In 2013, Brown launched a double-pronged attack on the Enterprise Zone program. The first was a series of new rules, aimed at eliminating abuses in the program like retroactive vouchering. Second, was a legislative proposal to replace the program with a new set of tools to grow and attract businesses.
While serving in the Brown administration for about two years, I was the primary author of the Governor’s Enterprise Zone reform regulations. The new rules were aimed chiefly at eliminating a practice called retroactive vouchering.

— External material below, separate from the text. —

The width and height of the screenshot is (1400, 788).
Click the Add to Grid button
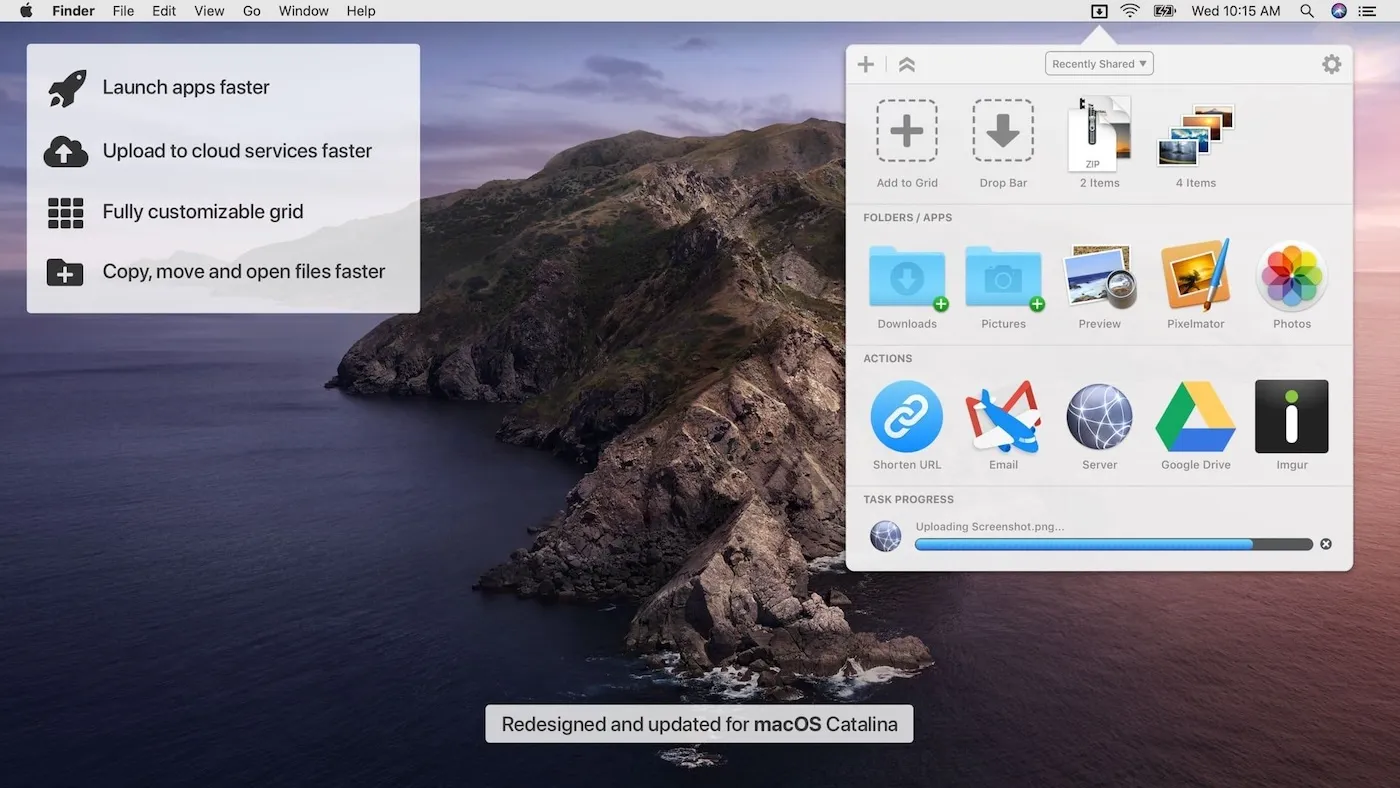tap(906, 131)
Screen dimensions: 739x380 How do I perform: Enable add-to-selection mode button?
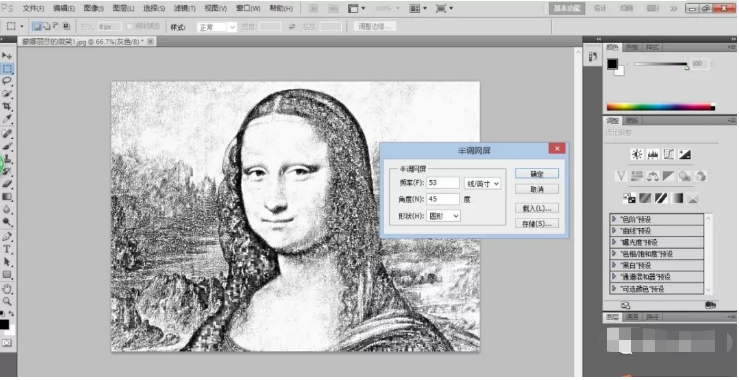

The Enterprise Zone program attempted to encourage employment by issuing tax credits to companies that hired employees meeting certain criteria. However, between 20-30 percent of all vouchers applications were made more than two years after an employer’s decision to hire. Companies could receive tax breaks years after a hire had already left their employment. For these sizeable numbers of retroactive applications, the availability of Enterprise Zone credits were not related to decisions to hire.
Facing the elimination of more lucrative and wasteful tax breaks through administrative action, Enterprise Zone supporters were more willing to accept the Governor’s legislative offer (AB 93 and SB 90) to replace the program with economic incentives of equal size, and better calculated to simulate economic growth.
The Governor’s new programs include a state-wide tax exemption for the purchase of manufacturing equipment. Companies don’t have to be located in Enterprise Zones to make use of the benefit.
A retooled hiring credit will persist, but without the abusive ability to file applications retroactively. Credits are now available for hiring into good-paying jobs, and in expanded areas to include those with the highest unemployment and rates of poverty.
Perhaps the most game-changing component of the Governor’s economic development plan is the California Competes fund.
Similar to the Texas Enterprise Fund, California Competes can provide incentive dollars to companies who are considering locating or expanding within the state.
At a recent forum in San Diego hosted by the Governor’s Office of Business Development, administration officials outlined proposed (now final) regulations for the program. Some in attendance expressed concern that the application process would be too burdensome, and require firms to provide too much information about how they would use their public incentives.
Granted, interacting with government programs is often difficult, and the Brown administration has an obligation to ensure the application process is as efficient as possible. However, the idea that applications for public dollars should not be subject to some public scrutiny seems contrary to the goals of effective economic development.
Transparency for California Competes is not intended to be a burden to companies, but rather, to ensure that the applications with the most promise to bring jobs and economic development receive limited incentive awards.
The Texas Enterprise fund lacks similar transparency controls, which generated significant controversy over its use, and which may jeopardize its future.
California’s Enterprise Zones were themselves criticized for failing to disclose which companies benefitted from the program. And when news investigations discovered that strip clubs were able to claim Enterprise Zone credits, the media circus only added ammunition to Governor Brown’s call to eliminate the program.
For California’s economic development incentives to succeed, we need confidence in their administration. The business community, and the public, need to know that incentive awards are based on potential for economic growth for California, not political relationships.
Governor Brown is holding his own administration accountable by building transparency in California Competes. Hopefully this ensures both the success and the duration of California’s business incentives.
Colin Parent is Former Director of External Affairs, CA Dept. of Housing and Community Development.